* _PROBLEM TO WORK ON_
Scan the records for "agent". Report each line that includes it.
★ ★ ★ ★ ★
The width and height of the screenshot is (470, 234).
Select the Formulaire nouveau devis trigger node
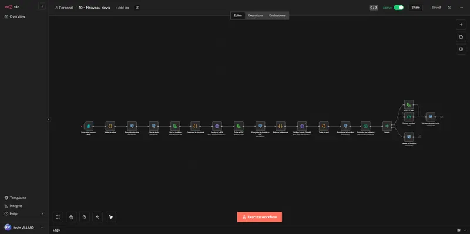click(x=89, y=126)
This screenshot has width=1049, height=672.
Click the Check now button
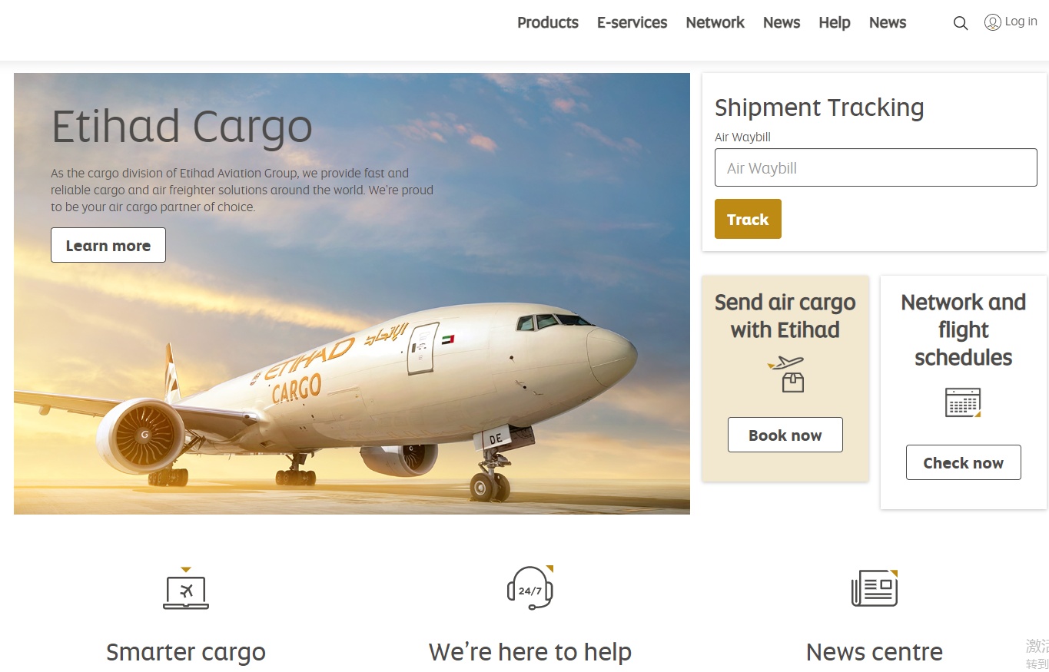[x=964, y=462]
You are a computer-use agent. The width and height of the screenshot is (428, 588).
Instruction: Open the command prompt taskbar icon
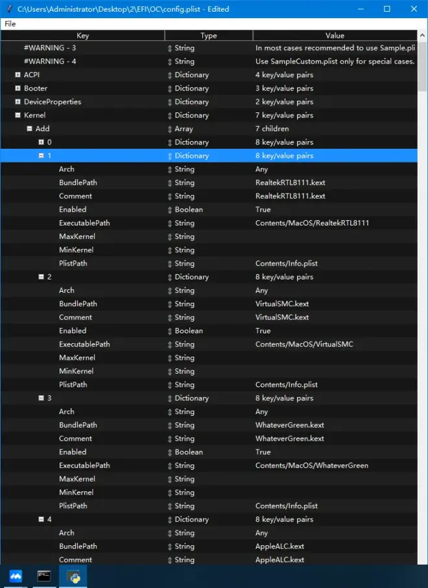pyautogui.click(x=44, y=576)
★ ★ ★ ★ ★
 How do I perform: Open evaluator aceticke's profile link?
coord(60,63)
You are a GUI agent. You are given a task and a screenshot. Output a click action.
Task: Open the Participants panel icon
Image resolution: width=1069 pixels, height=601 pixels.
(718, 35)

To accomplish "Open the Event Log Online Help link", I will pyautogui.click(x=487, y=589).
★ ★ ★ ★ ★
* _REPLY TO THE EXERCISE_
You are a computer-use agent. The width and height of the screenshot is (428, 588).
You are a GUI agent. You are given a task and a screenshot. Output a click action.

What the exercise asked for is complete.